Iran, on the other hand, claims that the United States has failed to abide by the terms of the agreement, stating that Washington has yet to lift all the sanctions against Tehran.
However, the US and major international powers are concerned that completely lifting sanctions from Iran immediately will lead to it pouring even more support into destabilising and extremist elements in the Middle East.
The US Congress voted to slap sanctions on Iran in November for its support for the Syrian regime of President Bashar Al-Assad, with Republican Congressman Eliot Engel saying: “If you’re acting as a lifeline to the Assad regime, you risk getting caught up in the net of our sanctions.”

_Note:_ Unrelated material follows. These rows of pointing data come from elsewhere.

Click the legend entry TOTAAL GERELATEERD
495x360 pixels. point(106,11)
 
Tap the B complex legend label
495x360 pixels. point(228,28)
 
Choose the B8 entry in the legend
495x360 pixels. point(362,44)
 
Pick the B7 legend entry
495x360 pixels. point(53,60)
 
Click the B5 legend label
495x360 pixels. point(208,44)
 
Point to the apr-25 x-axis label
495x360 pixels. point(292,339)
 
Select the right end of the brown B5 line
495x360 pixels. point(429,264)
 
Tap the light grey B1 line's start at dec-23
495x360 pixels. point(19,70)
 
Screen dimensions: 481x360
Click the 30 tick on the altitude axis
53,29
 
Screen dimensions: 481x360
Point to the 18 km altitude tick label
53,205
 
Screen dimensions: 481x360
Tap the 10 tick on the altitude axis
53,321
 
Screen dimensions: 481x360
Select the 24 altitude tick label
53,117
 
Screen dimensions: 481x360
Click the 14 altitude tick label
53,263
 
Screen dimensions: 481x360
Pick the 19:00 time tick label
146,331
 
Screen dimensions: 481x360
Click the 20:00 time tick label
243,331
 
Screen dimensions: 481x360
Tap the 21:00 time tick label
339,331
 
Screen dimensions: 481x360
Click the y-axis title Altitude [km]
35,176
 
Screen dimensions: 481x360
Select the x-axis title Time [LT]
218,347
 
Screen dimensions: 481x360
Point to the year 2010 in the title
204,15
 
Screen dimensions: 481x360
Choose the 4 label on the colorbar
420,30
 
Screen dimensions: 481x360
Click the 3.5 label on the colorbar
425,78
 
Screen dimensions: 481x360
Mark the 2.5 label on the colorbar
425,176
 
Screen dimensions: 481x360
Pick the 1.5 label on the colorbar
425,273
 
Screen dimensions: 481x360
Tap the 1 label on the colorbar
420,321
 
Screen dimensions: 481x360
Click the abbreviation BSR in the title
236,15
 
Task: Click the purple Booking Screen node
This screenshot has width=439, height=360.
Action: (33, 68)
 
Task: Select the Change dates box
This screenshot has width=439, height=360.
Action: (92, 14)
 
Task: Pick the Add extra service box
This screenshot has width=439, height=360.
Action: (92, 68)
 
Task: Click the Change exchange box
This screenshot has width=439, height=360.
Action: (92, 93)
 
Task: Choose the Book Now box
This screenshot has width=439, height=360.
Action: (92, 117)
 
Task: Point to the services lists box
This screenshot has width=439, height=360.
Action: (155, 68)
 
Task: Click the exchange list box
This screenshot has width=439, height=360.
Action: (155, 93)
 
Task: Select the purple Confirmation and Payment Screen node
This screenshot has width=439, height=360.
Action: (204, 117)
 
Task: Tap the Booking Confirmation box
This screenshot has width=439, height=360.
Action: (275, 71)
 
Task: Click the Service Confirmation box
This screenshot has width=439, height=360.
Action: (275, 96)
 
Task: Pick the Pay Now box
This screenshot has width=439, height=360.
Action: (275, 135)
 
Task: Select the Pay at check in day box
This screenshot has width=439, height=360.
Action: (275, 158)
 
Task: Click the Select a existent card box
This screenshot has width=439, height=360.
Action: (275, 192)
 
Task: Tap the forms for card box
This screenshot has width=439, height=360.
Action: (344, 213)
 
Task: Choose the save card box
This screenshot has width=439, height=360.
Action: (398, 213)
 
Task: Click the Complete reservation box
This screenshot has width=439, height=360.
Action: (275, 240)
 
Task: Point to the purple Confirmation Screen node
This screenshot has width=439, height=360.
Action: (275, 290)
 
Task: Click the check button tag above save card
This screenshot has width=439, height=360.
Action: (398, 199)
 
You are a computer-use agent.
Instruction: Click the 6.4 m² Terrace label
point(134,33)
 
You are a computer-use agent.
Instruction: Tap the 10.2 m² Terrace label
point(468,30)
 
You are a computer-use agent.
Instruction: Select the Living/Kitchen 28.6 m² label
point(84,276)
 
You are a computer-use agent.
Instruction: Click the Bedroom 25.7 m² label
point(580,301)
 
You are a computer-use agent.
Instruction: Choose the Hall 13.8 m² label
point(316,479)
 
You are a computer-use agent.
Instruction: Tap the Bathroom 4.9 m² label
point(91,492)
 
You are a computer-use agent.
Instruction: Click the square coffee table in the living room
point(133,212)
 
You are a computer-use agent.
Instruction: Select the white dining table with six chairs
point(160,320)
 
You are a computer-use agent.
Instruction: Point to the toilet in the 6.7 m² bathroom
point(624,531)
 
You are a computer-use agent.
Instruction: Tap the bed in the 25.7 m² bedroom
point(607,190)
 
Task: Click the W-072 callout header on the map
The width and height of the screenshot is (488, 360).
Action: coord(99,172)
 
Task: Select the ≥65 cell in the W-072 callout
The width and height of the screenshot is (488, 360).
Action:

US expresses concern over negative Iranian influence
Speaking during a forum hosted by the conservative Foreign Policy Initiative think tank yesterday, General Votel appeared to echo these fears, stating: “I am concerned about continued malign activities of Iran across the region.”
The activities concerning the senior US commander included offensive Iranian cyber activities, the use of proxies and Shia militant organisations, the facilitation of lethal aid to these groups as well as the Assad regime and also Iranian aggression in the Arabian Gulf.
An Iranian naval vessel belonging to the Islamic Revolutionary Guard Corps (IRGC) trained a weapon at a US Navy helicopter last Saturday in the Arabian Gulf.
Votel also expressed that he had severe misgivings over the Iraqi government’s decision to legalise and formalise the Iran-backed, Shia-dominated paramilitary Popular Mobilisation Forces as a separate and independent military force separate to the regular army.
“It will increase obvious Shia – potentially Iranian – influence over the government of Iraq and we have to be concerned about it,” Votel commented.
Iraq is widely considered to be dominated and controlled by Iranian influence, as many of its senior politicians lived under Tehran’s protection while former president Saddam Hussein was in power, only to assume all of the country’s top jobs when he was toppled by a US-led coalition in 2003.